John, I should have gone a little more into detail in my first post. I got the DeLeon as a turn-on-and-go alternative to my Bandido II. I'd never give up my Bandido, but there are times I'd rather just turn on a machine a start hunting. Plus, I wanted to try a machine with target I.D. again. I bought a Whites Spectrum back in the early to mid 1990s and found myself relying on the machine's computerized TID more than my own ears. I took it back and traded it on a Bandido II and haven't looked back. It was just too much involved fooling with that computerized detector with it's reprogramable application.
When I read about the DeLeon, when it first came out, it sounded more like a TID machine that worked WITH the operator. So, I bought one and have no regrets. It is a very easy machine to learn to use and just requires some common sense. Throw some test targets onto the ground and see what your particular machine "reads" them at (numerical and post) and see what kind of smear the trash items give. The DeLeon shows posts and smears for each target the coil goes over, whether or not they are discriminated out. As I've written before, I use that fact to help pinpoint a good target in the middle of a nest of poptops by "X-ing" the nest until the good target gives it's bar and number then narrow the "X-ing" until only the goodie is shown. THAT'S where I'll very easily probe and recover.
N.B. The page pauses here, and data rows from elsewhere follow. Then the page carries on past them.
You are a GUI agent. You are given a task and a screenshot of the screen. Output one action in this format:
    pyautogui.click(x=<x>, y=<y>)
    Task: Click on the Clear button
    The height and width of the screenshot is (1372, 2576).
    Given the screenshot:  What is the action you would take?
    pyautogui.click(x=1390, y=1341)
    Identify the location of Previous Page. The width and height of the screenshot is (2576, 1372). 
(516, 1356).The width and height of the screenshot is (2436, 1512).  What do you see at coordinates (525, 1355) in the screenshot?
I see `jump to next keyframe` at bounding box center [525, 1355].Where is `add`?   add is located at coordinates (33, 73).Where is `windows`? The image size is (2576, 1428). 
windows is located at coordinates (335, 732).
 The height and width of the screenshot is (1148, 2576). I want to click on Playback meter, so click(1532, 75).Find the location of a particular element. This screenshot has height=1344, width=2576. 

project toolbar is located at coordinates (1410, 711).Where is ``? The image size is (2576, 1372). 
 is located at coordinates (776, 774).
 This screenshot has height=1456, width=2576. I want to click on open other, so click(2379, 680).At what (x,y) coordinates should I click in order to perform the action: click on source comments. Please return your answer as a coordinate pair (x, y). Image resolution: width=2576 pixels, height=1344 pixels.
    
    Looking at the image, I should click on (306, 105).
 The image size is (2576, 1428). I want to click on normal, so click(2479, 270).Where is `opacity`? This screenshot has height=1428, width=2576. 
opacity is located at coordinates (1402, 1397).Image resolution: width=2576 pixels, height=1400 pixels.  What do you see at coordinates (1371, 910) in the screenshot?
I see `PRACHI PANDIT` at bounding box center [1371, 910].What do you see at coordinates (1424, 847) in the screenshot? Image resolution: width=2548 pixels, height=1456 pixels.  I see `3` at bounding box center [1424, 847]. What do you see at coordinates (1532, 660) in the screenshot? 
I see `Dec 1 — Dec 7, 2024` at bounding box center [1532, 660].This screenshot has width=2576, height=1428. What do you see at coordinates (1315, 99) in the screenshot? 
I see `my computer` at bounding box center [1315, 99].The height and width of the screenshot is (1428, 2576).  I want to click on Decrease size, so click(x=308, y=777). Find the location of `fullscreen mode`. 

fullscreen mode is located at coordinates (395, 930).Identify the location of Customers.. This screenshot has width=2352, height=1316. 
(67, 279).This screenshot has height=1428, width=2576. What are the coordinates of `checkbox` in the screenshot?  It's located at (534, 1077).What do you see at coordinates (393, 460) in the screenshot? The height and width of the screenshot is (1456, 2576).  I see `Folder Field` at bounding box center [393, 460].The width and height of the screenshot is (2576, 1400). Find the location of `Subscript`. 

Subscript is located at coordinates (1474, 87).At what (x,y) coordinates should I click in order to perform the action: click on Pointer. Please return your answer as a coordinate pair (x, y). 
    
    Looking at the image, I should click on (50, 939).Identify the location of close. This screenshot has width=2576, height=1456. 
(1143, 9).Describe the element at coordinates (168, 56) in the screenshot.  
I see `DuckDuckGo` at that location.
I've learned to swing the detector the same way I do the Bandido, without looking at it, until a good target comes up, then I'll check the TID. With that Spectrum, I spent too much time watching the screen.
I could have gotten a Cortes, but the DeLeon has the same circuitry; just a couple less target bars and a couple of other things that weren't worth the extra money to me.
Since the DeLeon is a 10 kHz machine as are the uMax line of machines, I emailed Tesoro to ask if the "D" could use those coils and the answer they sent back was "Yes". It will use all of the uMax coils.